*** Provided material ***
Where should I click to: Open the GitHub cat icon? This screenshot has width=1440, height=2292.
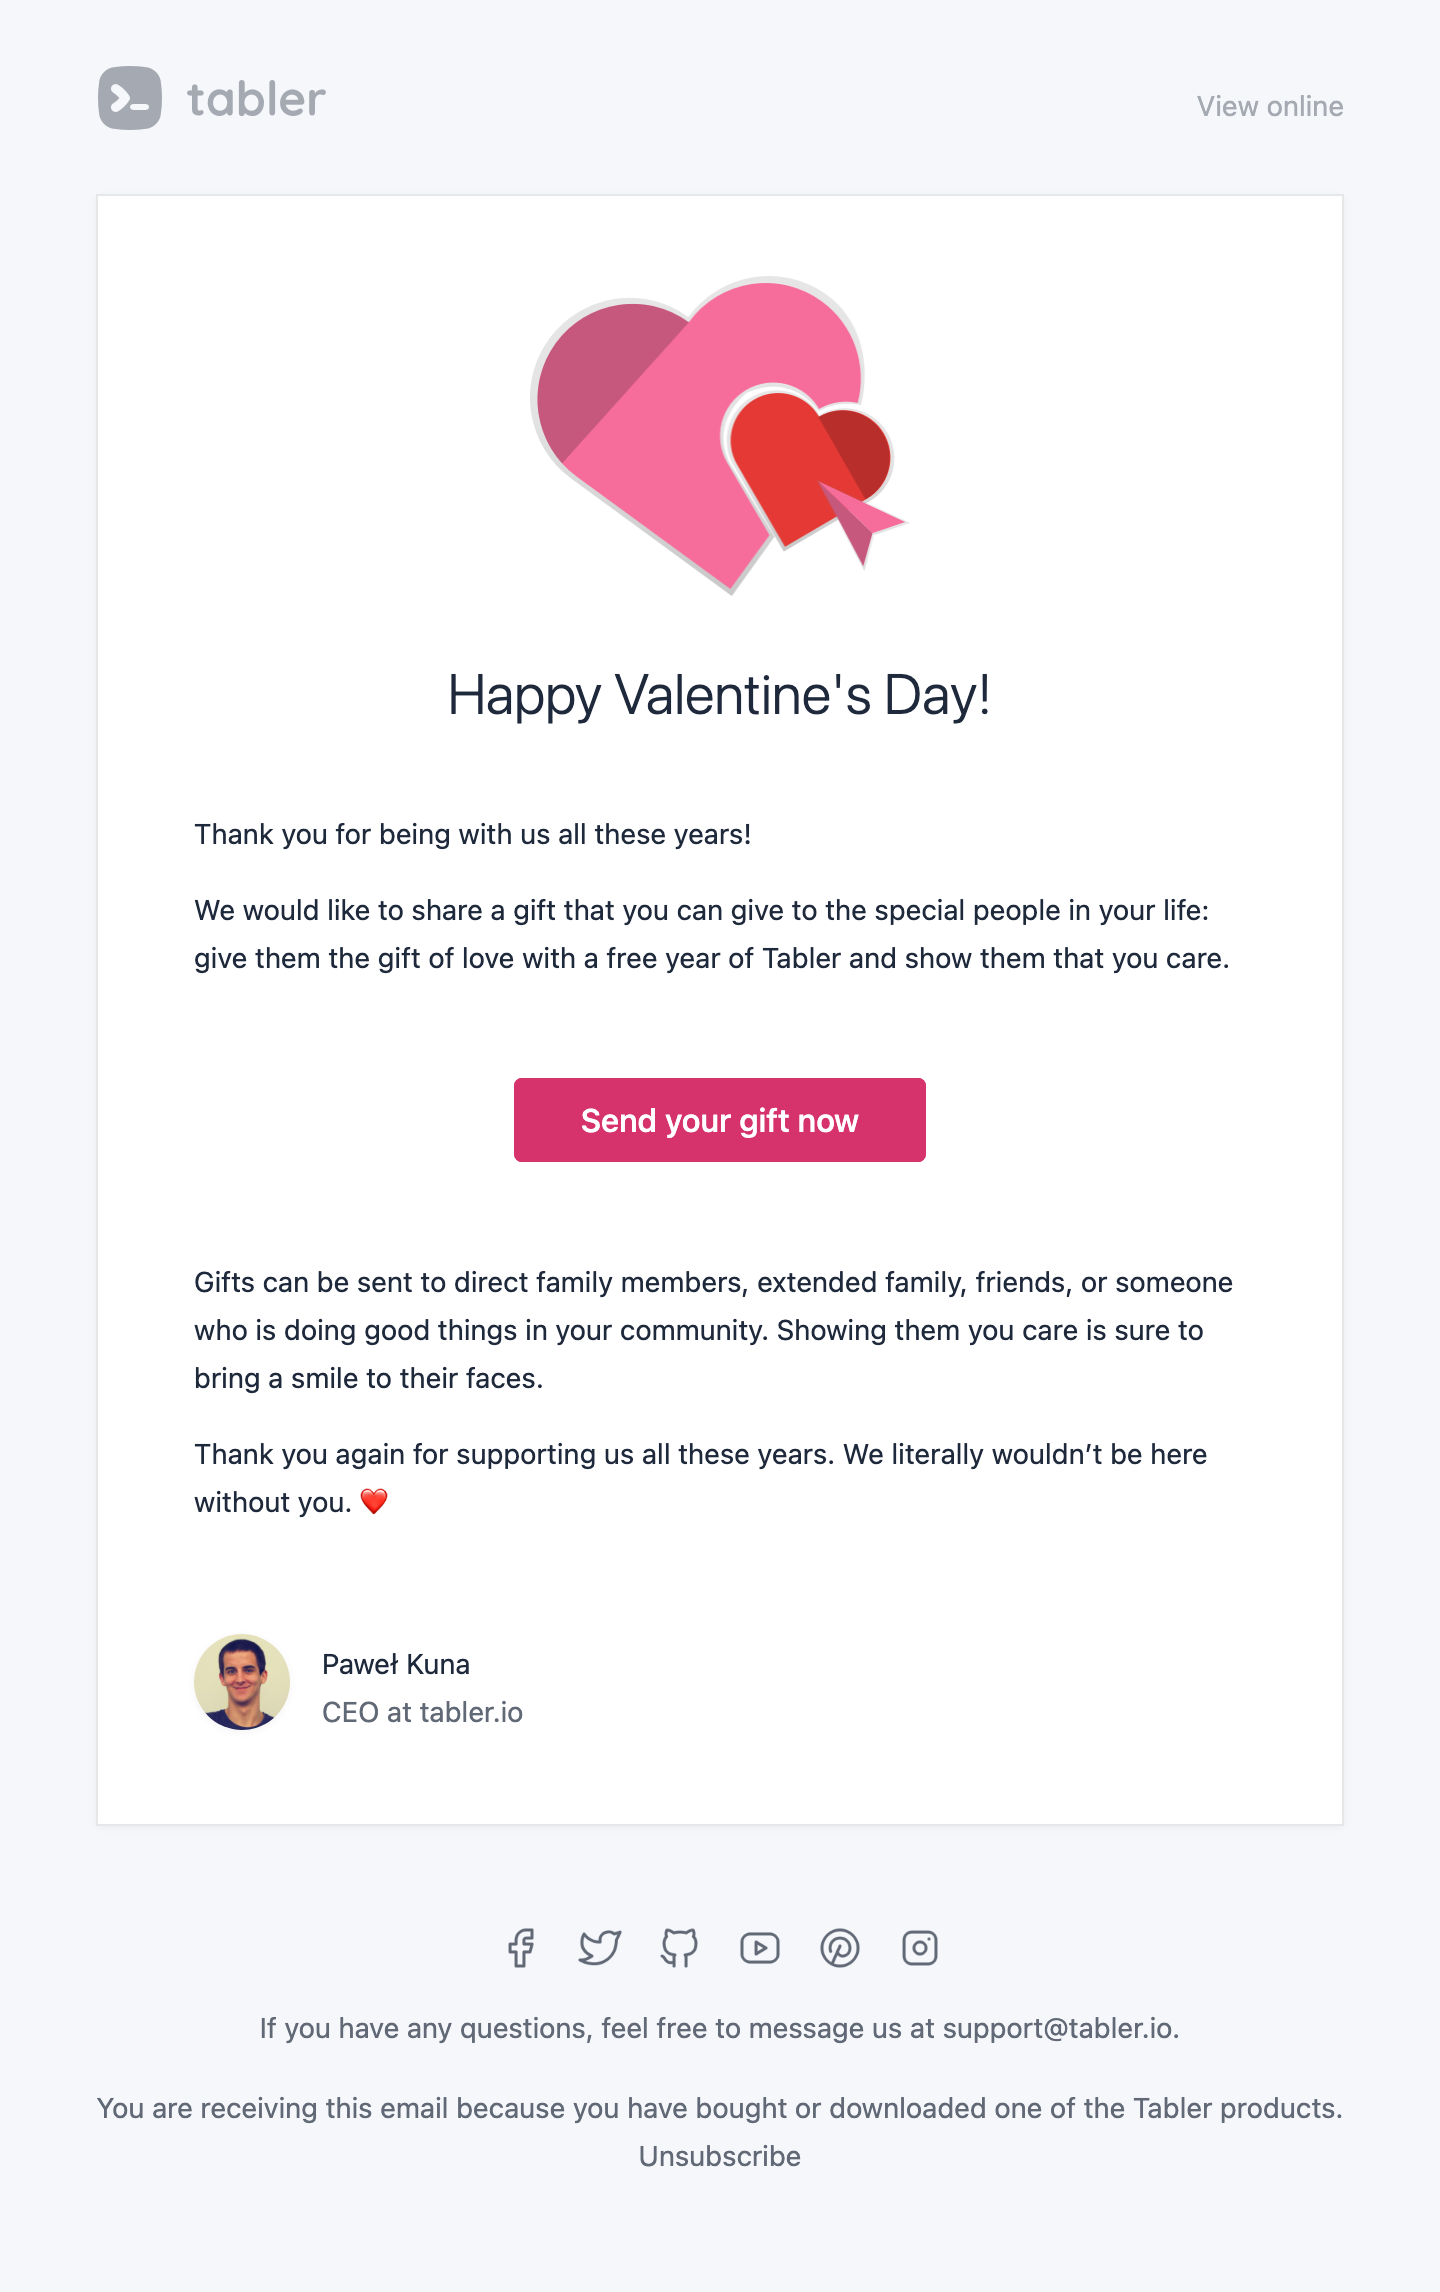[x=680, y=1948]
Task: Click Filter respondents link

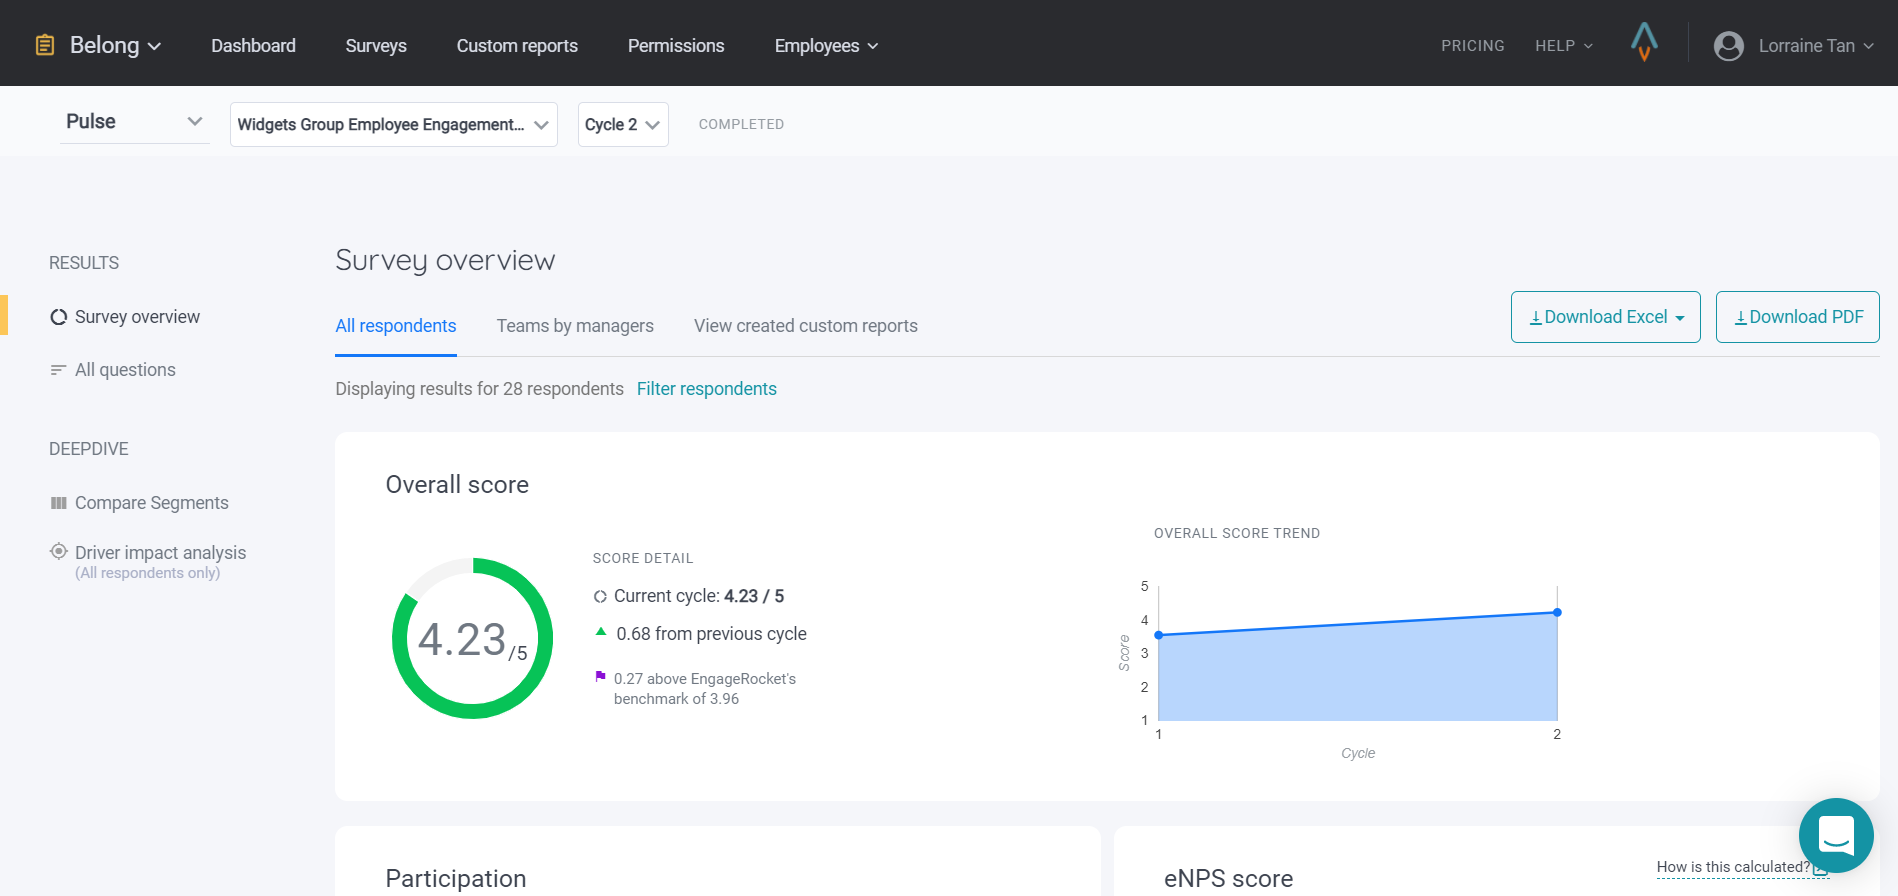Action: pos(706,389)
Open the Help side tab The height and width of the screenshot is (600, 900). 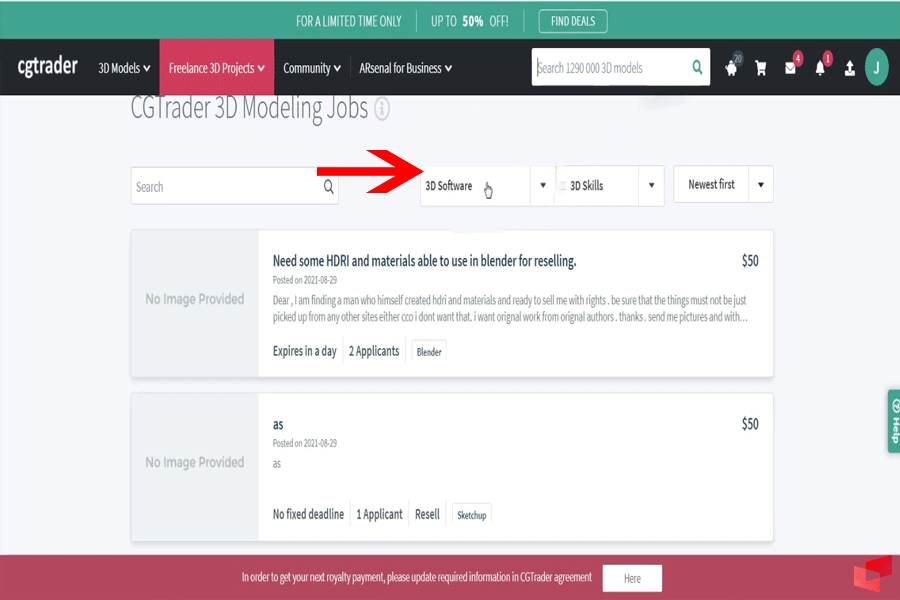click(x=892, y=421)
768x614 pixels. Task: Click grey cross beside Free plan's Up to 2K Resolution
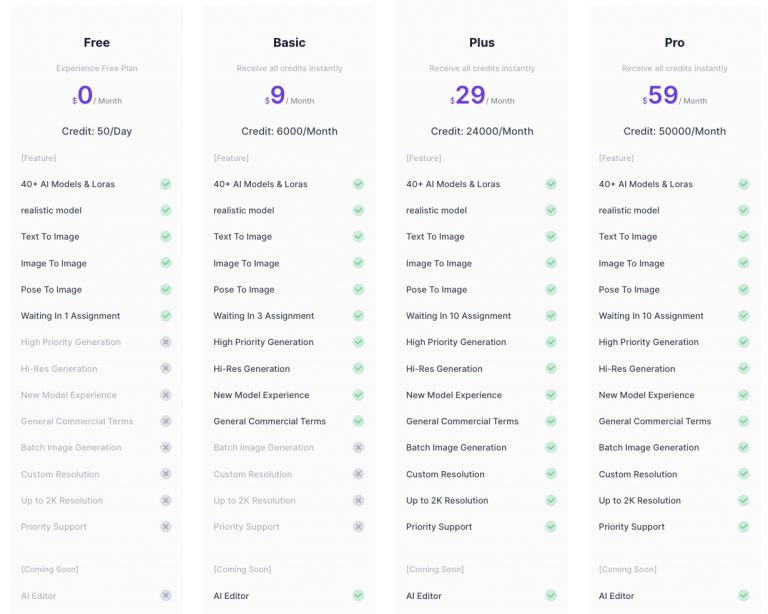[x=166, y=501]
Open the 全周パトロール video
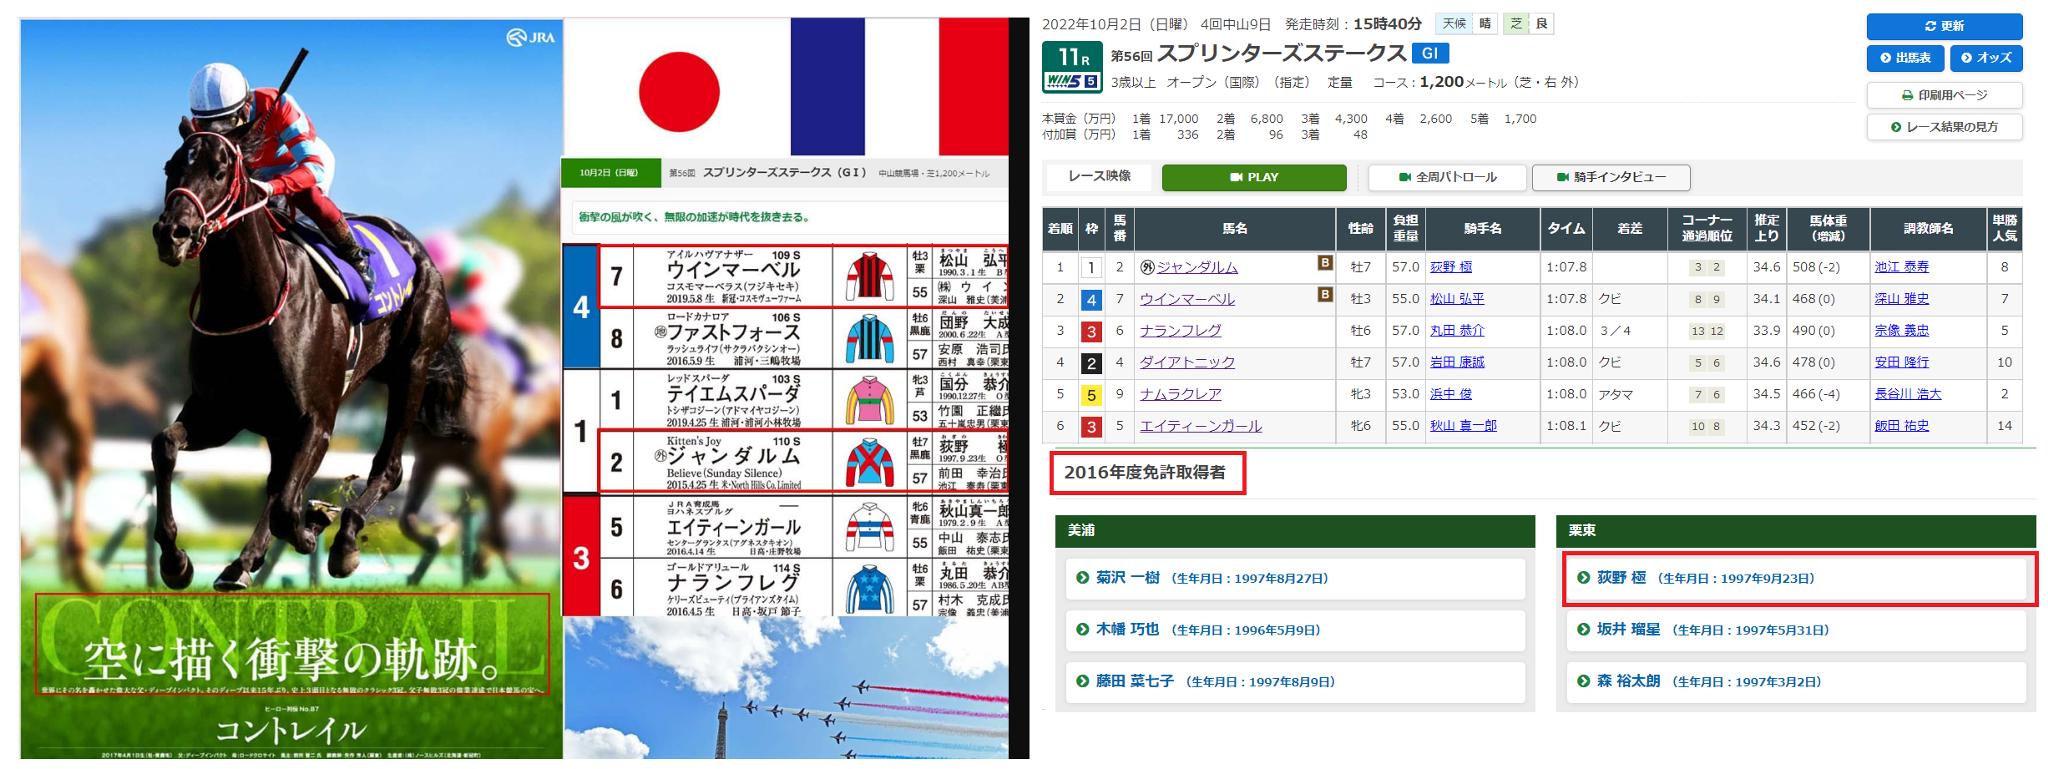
***
Rewrite the part of the listing that opens with the line containing "768x614 pixels. Task: Click" and runs through the end of the listing as a JSON list of strings, one string per line, leaving out blank lines and the pictures.

Result below —
[
  "768x614 pixels. Task: Click grey cross beside Free plan's Up to 2K Resolution",
  "[x=166, y=501]",
  "Open the 全周パトロール video"
]